Changes in insulin and insulin signaling in Alzheimer's disease: cause or consequence?

Abstract

Individuals with type 2 diabetes have an increased risk for developing Alzheimer's disease (AD), although the causal relationship remains poorly understood. Alterations in insulin signaling (IS) are reported in the AD brain. Moreover, oligomers/fibrils of amyloid-β (Aβ) can lead to neuronal insulin resistance and intranasal insulin is being explored as a potential therapy for AD. Conversely, elevated insulin levels (ins) are found in AD patients and high insulin has been reported to increase Aβ levels and tau phosphorylation, which could exacerbate AD pathology. Herein, we explore whether changes in ins and IS are a cause or consequence of AD.

Figure 1.

Canonical IR signaling cascade. Insulin binds to the insulin receptor (IR), a receptor tyrosine kinase, which autophosphorylates and activates a cascade of phosphorylation events. IRS1 is phosphorylated on a tyrosine residue to activate further signaling, which ultimately leads to the translocation of glucose transporter 4 (GLUT4) to the membrane and uptake of glucose for energy in peripheral tissues. Solid arrows represent activation upon insulin stimulation. Blocked arrows represent inhibition. Glycogen synthase kinase 3 (GSK3) is serine phosphorylated and inhibited in response to insulin stimulation. Dashed arrows represent downstream effectors that have been found to phosphorylate IRS1 on a serine residue (p(Ser)-IRS1), which is thought to lead to less activation of the signaling cascade through negative feedback (dashed blocked arrow). p(Ser)-IRS1 is a marker of insulin resistance.

Figure 2.

Connections between T2D and AD: cause or consequence?
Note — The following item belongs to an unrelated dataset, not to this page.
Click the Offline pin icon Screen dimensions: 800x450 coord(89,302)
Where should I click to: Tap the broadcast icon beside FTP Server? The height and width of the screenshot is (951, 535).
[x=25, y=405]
Big picture questions that need to be addressed to determine if insulin-related changes represent a cause or consequence of AD. In regards to the evidence that T2D increases the risk of AD, answering the questions in the top arrow will determine how and why T2D is a risk factor and the potentially causal role of insulin/IS. In regards to the idea that AD progression may lead to a diabetic phenotype, answering the questions in the bottom arrow will determine if and how AD pathology may affect insulin homeostasis and the potential consequences of these changes on cognition.

Figure 3.

Where and when do changes in ins and IS affect AD? Colored lines represent our current understanding of the pathological timeline in AD. It is currently unclear when and where changes in ins/IS occur in this timeline. If changes in ins/IS happen early, (1) they could initiate or potentiate amyloid accumulation to casually influence AD. If ins/IS changes appear around the time of symptoms (4), this could be a consequence of years of pathological changes and may be directly related to cognitive decline. If changes in ins/IS occur in the presymptomatic period (2 and 3), they could be interacting with Aβ, tau, or metabolism to contribute to disease progression. Conversely, presymptomatic changes could be a result of tau or Aβ accumulation or metabolic perturbation. Additionally, it is possible that changes in ins/IS could simply push the symptomatic period to the left (earlier) without directly interacting with these pathologies.